Y reí y lloré en el mismo sitio.Y se me congeló el pecho, y con él el corazón. Desnudé y vestí el paisaje que mostraba la ventana.Y hablé y callé.Y recordé y olvidé.Y aprendí y corrí y me caí y memoricé cosas que no me gustan.Y mientras, una voz canta en mi cabeza….

-Dímelo, dejate llevar.

Por lo que fui y por lo que soy, por lo que aprendí y olvidé, disfruto de cada maravilloso y horrible minuto de esto….

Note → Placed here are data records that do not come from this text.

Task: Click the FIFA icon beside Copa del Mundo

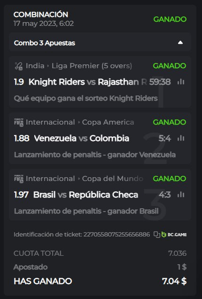Action: (x=19, y=179)
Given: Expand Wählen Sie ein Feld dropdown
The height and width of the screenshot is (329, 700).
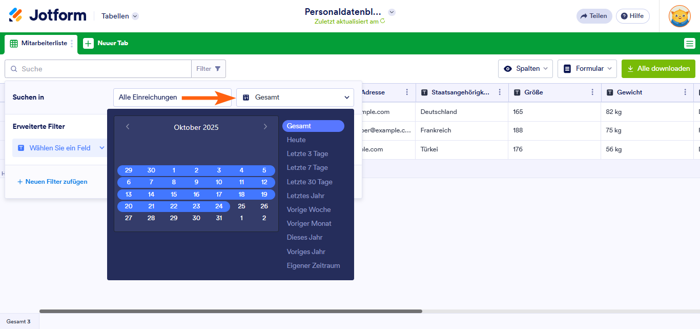Looking at the screenshot, I should (60, 148).
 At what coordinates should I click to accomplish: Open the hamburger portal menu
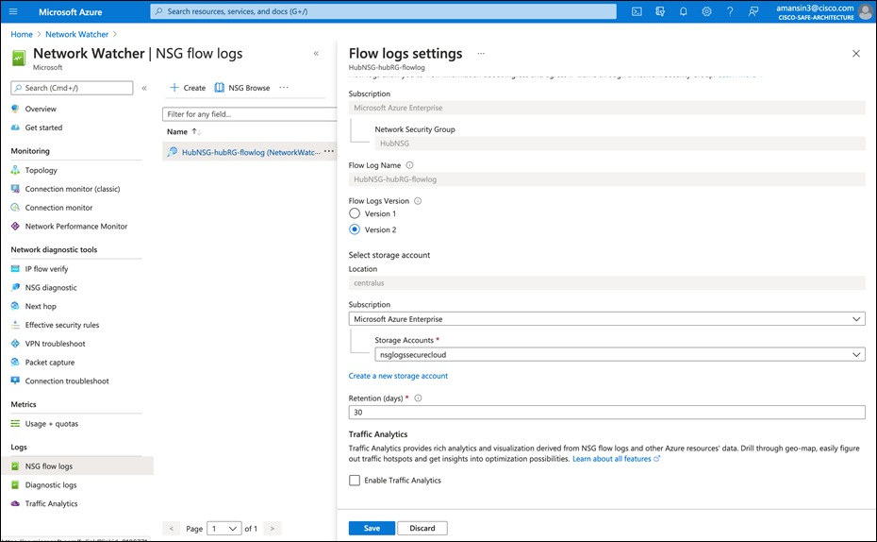click(x=14, y=11)
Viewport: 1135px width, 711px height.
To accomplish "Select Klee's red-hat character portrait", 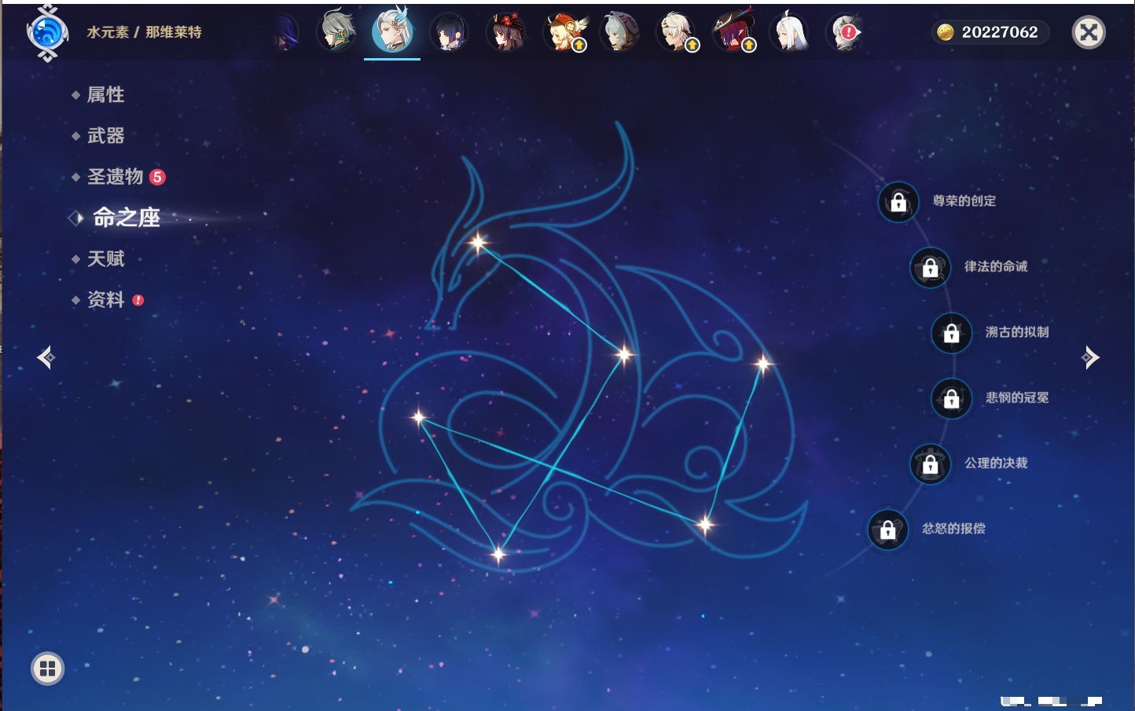I will [x=564, y=33].
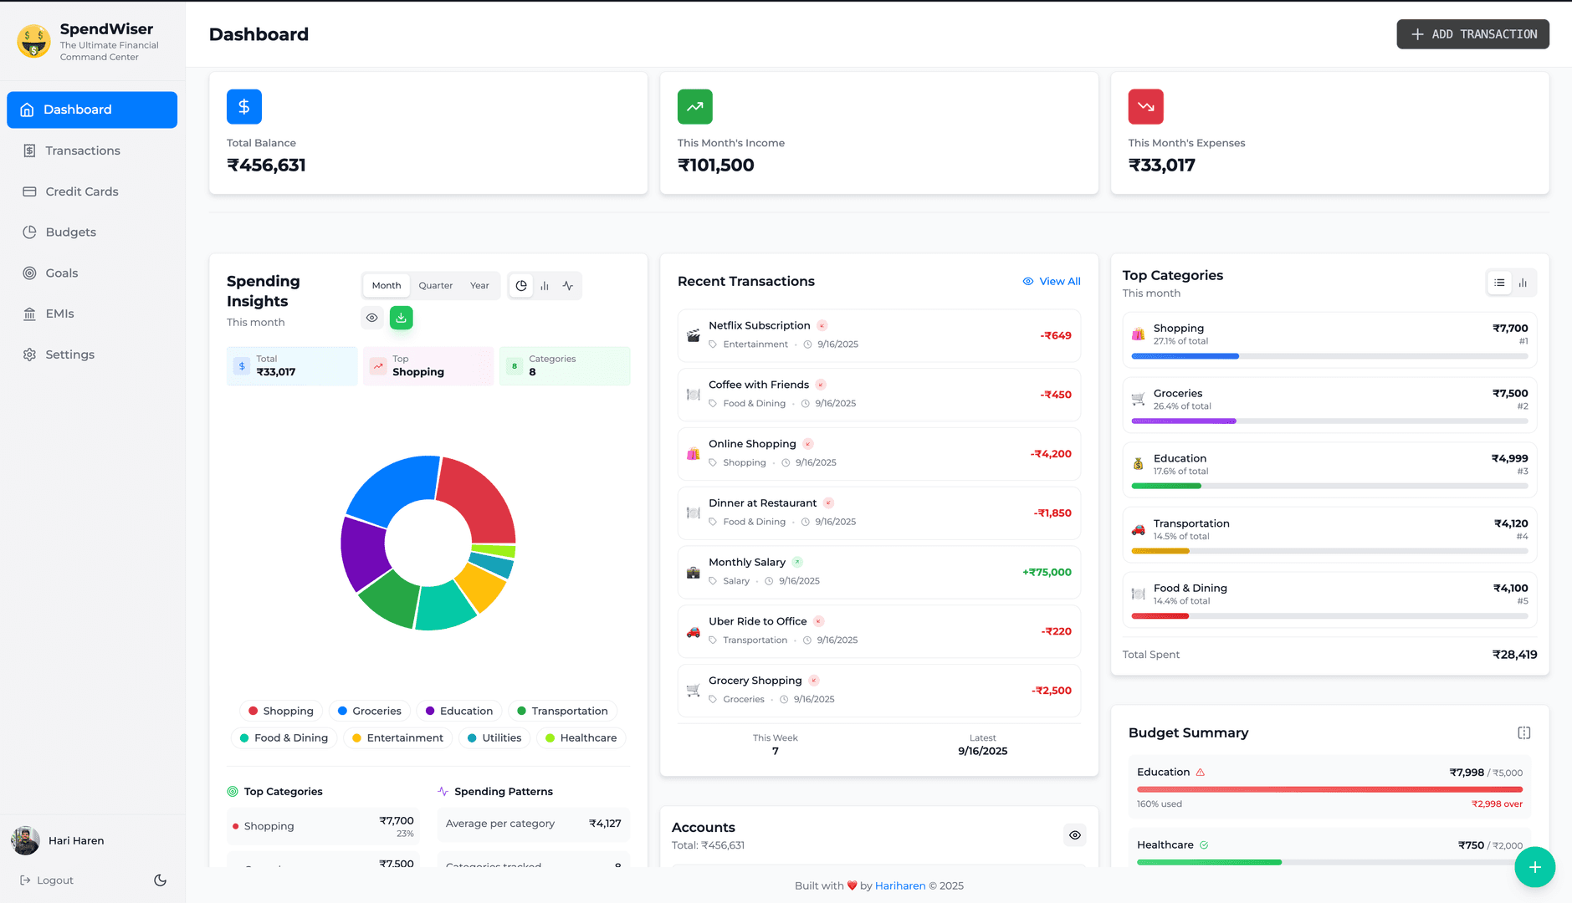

Al final las voces se callaron, las amenazas, los miedos, el odio tras las persianas, el desamor de las copas rotas, los noes que eran sies, los sies que eran mentira, las razones para llorar, los motivos para hacerlo, las ganas de acabar con esto, la pena, el pelo limpio, olor a mojado, en vaciar la vida en vasitos de cristal, con las rodillas peladas, las manos heridas y la sangre en la boca de levantarse mil y una vez para tropezar mil y una vez más, con lágrimas por dentro de los ojos, llorando donde nadie pueda verle. Satisfacción de poder sentir el valor de las cosas, el esfuerzo, llorando un sueño que llegó a creer imposible, llorando una meta que sintió no ser suya, llorando por el mismo, llorando por ese abrazo que al final si pudo darse, por su mano en el otro hombro, llorando porque vio que acabó el camino que empezó otro, aquel otro que le mira con ojos vivos desde el fondo de las fotografías, aquel que rezó por poder ver sus victorias, aquel que decidió irse para que él viniera, aquel que abrió caminos, aquel que siente muy cerca todas las noches vacías, aquel que corre por su mente tras conversaciones vacías, aquel por el que aun reza, aquel compañero de fatigas con el que lloró por última vez en aquel lugar que tú yo sabemos.